General information
- Location: Çırpı İstasyon Sk., Arıkbaşı 35840, Bayındır, İzmir Turkey
- Coordinates: 38°10′41″N 27°29′48″E﻿ / ﻿38.1780°N 27.4967°E
- System: TCDD regional rail station
- Owner: Turkish State Railways
- Operator: Turkish State Railways
- Lines: Basmane-Ödemiş Regional Basmane-Tire Regional
- Platforms: 1
- Tracks: 1

Other information
- Status: Operational

History
- Opened: 1 September 1883; 143 years ago

Services
| Preceding station | TCDD Taşımacılık |  |  | Following station |
| Taşkesik towards İzmir (Basmane) |  | İzmir–Ödemiş |  | Karpuzlu towards Ödemiş Şehir |
| Torbalı towards İzmir (Basmane) |  | İzmir–Tire |  | Karpuzlu towards Tire |

Location

= Arıkbaşı railway station =

Arıkbaşı railway station is a railway station located just south of the village of Arıkbaşı, Turkey on the Torbalı-Ödemiş railway.
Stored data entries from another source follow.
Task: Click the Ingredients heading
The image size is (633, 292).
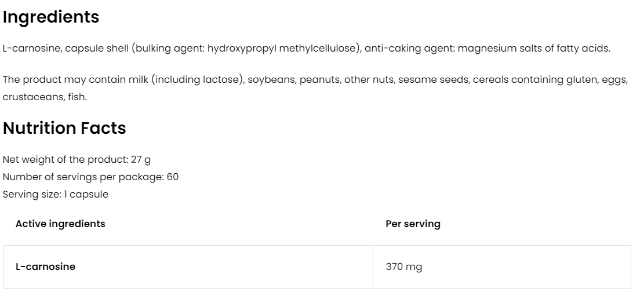Action: 51,17
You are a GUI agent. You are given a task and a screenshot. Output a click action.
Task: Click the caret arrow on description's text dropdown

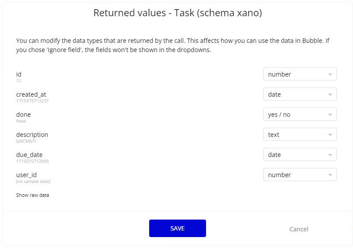[330, 135]
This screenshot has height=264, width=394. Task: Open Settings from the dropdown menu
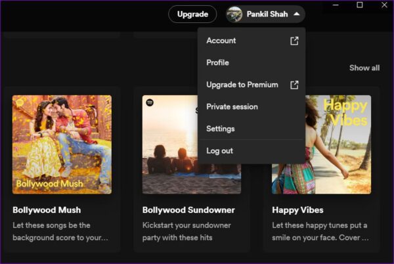coord(221,129)
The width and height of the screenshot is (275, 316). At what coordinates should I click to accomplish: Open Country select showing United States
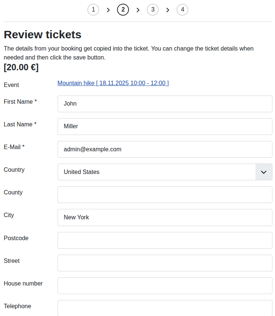[x=156, y=172]
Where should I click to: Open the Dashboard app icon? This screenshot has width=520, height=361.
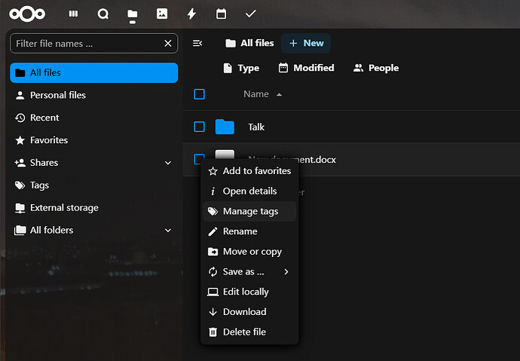click(x=73, y=14)
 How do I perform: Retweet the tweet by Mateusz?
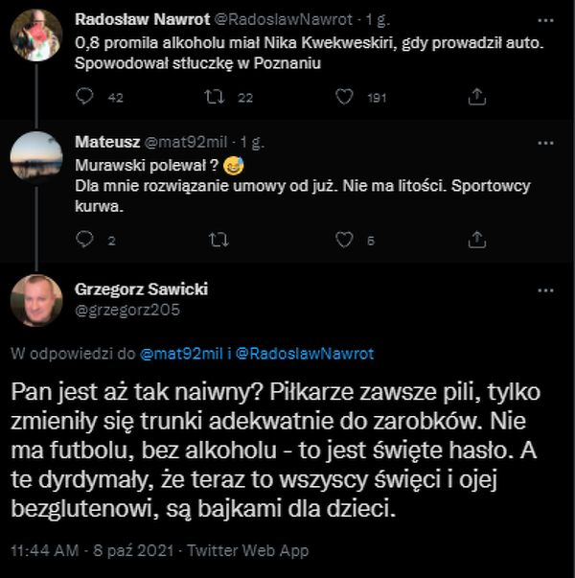219,241
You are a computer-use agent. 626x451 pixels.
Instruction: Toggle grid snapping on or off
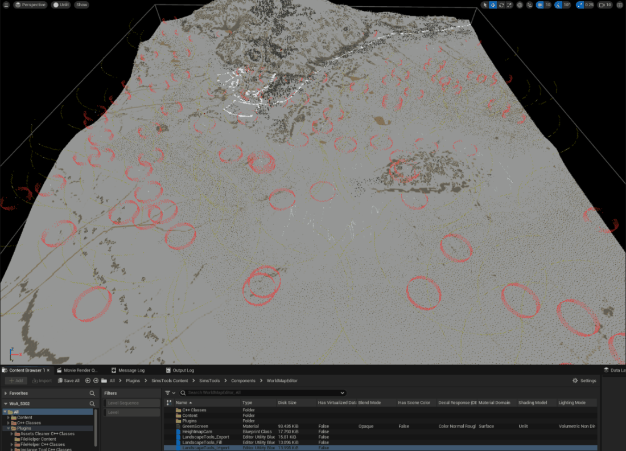click(x=539, y=5)
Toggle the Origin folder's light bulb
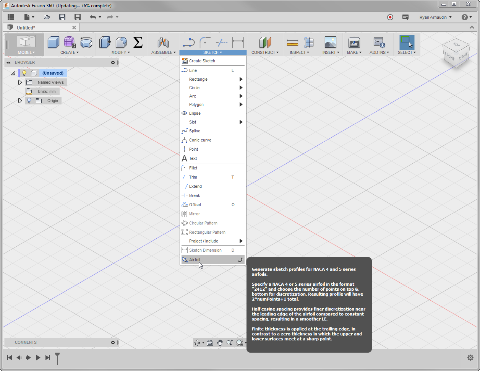This screenshot has height=371, width=480. [x=29, y=101]
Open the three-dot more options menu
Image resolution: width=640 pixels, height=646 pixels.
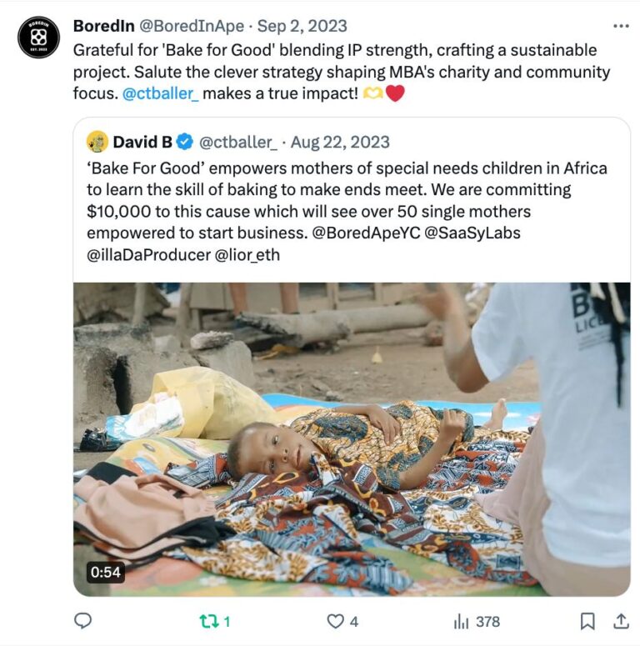point(621,26)
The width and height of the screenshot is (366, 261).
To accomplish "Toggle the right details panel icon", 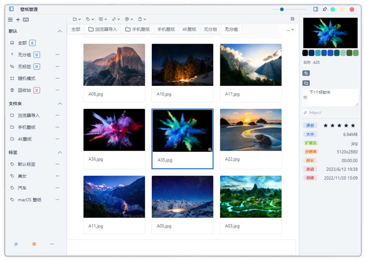I will (316, 10).
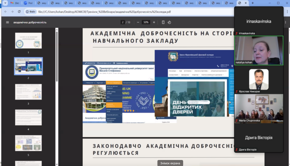Toggle the PDF sidebar hamburger menu
This screenshot has width=290, height=166.
click(x=8, y=22)
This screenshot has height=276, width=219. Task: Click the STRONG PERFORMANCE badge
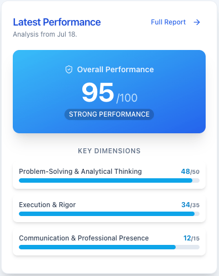coord(109,114)
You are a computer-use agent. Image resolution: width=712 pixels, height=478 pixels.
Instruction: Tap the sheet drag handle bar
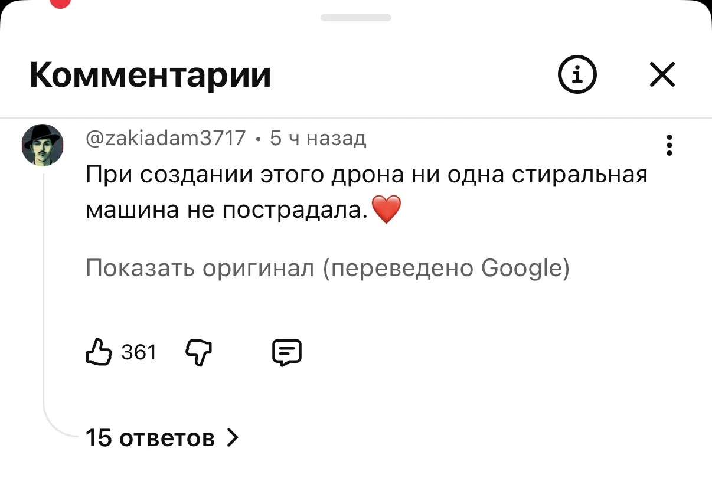click(356, 18)
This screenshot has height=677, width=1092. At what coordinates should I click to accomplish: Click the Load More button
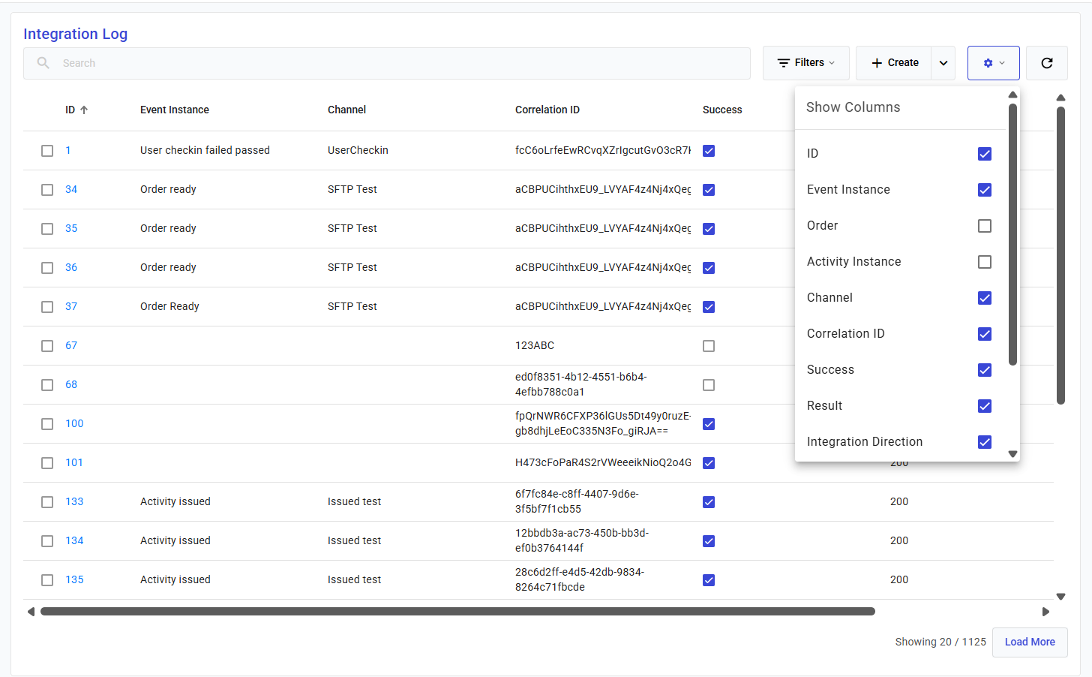click(x=1029, y=642)
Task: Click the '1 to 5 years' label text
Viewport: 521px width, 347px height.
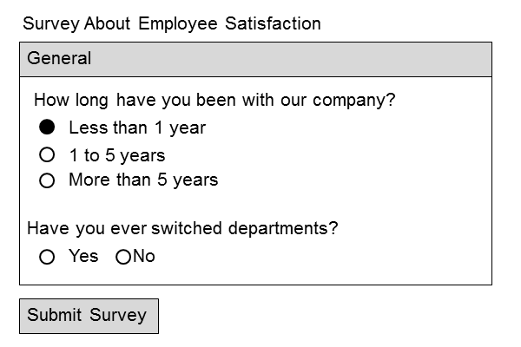Action: (x=116, y=155)
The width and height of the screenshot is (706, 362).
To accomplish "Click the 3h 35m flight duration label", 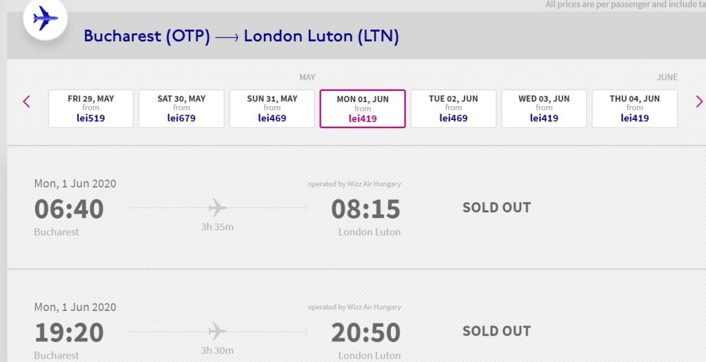I will [x=217, y=227].
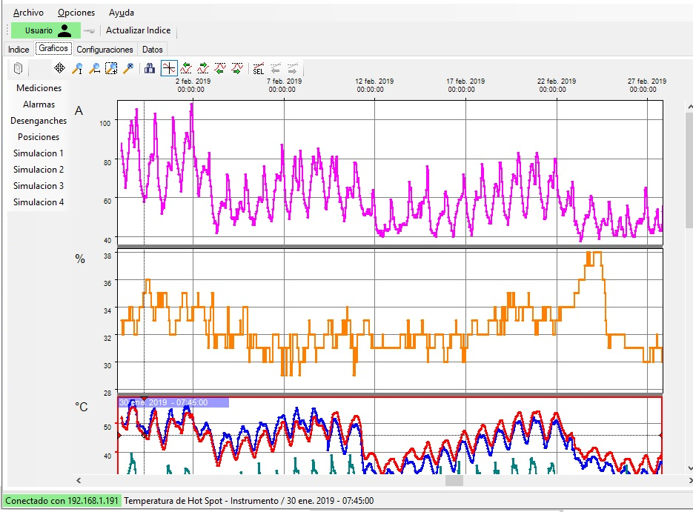Click the pan/move arrows tool icon

tap(60, 68)

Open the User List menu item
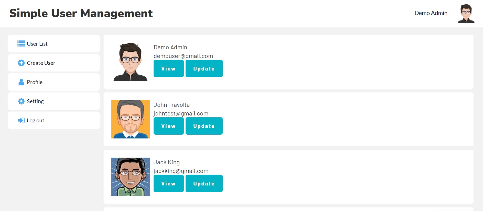[x=54, y=44]
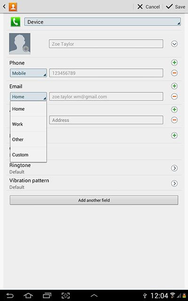Image resolution: width=188 pixels, height=301 pixels.
Task: Remove the Mobile phone number entry
Action: [174, 73]
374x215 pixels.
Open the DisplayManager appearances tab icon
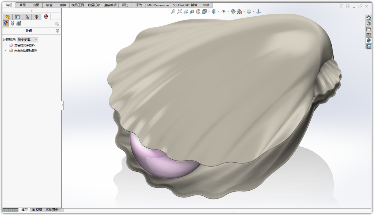pyautogui.click(x=46, y=17)
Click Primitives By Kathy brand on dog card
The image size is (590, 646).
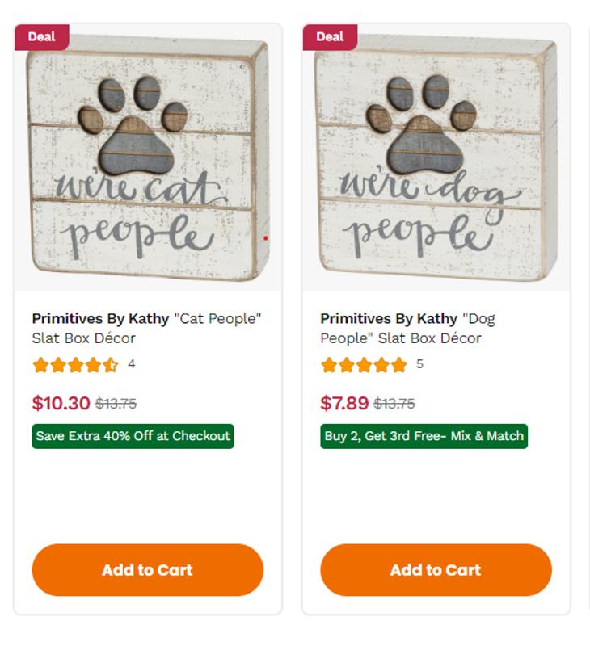[x=389, y=318]
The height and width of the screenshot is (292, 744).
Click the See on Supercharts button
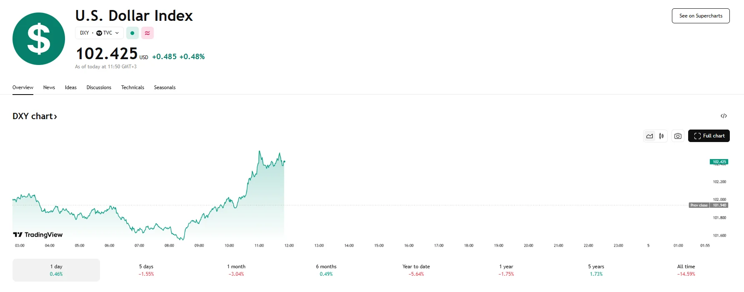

The Turkish State Railways operates two regional rail services from İzmir to Ödemiş and Tire with ten daily trains in each direction. The station was built in 1883 by the Oriental Railway Company and taken over by the state railways in 1935. Arıkbaşı is 62.6 km southeast of Basmane Terminal in İzmir.